On Sunday evening, as millions of Americans watched the Super Bowl, Harriet Diamantidis sat down at her computer to continue her endless search for COVID-19 vaccine slots.
“You’re competing with a lot of people, so you want to try to go online when other people are busy,” she told the Star of her strategy over the phone from Long Island, N.Y., “whether that’s at dinnertime, 5 in the morning, or 2 a.m.”
The 36-year-old has been dubbed a vaccine angel by the U.S. media for helping hundreds of seniors get appointments that are harder to come by than a pair of tickets to a sold-out concert. She does this through a New York City web portal that’s clunky and difficult for older adults to navigate.

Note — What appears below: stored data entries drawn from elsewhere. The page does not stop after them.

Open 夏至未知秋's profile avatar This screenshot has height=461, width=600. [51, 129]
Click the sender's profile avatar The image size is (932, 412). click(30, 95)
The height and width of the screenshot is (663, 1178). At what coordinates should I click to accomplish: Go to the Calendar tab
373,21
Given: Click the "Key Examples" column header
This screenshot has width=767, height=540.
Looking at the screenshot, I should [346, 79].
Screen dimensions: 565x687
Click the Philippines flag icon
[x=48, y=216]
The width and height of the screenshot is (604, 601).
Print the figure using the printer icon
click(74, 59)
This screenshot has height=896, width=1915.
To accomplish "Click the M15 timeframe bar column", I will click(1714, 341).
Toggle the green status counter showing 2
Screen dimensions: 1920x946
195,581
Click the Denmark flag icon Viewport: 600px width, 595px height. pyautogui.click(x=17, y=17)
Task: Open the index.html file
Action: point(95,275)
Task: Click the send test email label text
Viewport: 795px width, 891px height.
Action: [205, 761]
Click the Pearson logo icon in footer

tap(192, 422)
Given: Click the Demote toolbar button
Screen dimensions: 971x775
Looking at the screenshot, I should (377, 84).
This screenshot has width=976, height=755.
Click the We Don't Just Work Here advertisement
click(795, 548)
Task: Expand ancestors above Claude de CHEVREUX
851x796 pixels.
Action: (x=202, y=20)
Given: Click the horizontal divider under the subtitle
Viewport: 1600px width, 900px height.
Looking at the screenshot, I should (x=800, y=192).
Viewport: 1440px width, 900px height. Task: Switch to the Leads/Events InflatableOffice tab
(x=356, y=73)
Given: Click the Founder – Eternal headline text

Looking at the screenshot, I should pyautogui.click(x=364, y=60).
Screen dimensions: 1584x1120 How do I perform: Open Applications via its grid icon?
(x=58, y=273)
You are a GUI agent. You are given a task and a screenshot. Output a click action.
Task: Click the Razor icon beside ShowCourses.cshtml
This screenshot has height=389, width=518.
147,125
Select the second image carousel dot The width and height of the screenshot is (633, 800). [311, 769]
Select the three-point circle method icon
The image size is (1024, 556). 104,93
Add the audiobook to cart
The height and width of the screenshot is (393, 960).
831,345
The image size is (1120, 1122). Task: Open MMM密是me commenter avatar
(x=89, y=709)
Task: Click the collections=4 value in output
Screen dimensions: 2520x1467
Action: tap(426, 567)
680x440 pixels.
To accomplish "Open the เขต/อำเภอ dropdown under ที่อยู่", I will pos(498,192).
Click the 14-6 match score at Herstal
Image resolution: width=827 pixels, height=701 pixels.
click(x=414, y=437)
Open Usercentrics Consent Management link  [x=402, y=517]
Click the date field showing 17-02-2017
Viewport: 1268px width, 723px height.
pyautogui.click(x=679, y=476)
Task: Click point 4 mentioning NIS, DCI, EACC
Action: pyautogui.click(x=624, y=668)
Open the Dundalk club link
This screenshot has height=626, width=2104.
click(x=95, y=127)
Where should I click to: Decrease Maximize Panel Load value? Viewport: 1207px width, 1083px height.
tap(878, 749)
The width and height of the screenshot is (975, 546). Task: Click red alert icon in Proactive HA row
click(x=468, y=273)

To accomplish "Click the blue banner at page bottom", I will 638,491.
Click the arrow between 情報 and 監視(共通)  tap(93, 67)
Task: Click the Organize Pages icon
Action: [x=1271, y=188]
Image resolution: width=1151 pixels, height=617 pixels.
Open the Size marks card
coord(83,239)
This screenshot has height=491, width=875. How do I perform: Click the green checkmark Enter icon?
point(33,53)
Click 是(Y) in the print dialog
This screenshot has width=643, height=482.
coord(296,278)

Ontario is building its own online booking portal for eventual mass vaccination. The Star has learned it will use the same scheduling software as a system in California, one that’s been criticized as cumbersome, with younger, whiter, wealthier and more techsavvy people often ending up snagging appointments, even though they are the ones who are the least impacted by COVID-19.
The portal, said an Ontario Ministry of Health spokesperson in an email, will be available in both English and French, and “work is underway to incorporate registration and eligibility for the end of February/early March.” That’s when the province should be in “phase 2” of the rollout, where the vaccine will be offered to seniors, starting with those 80 and over, and essential workers.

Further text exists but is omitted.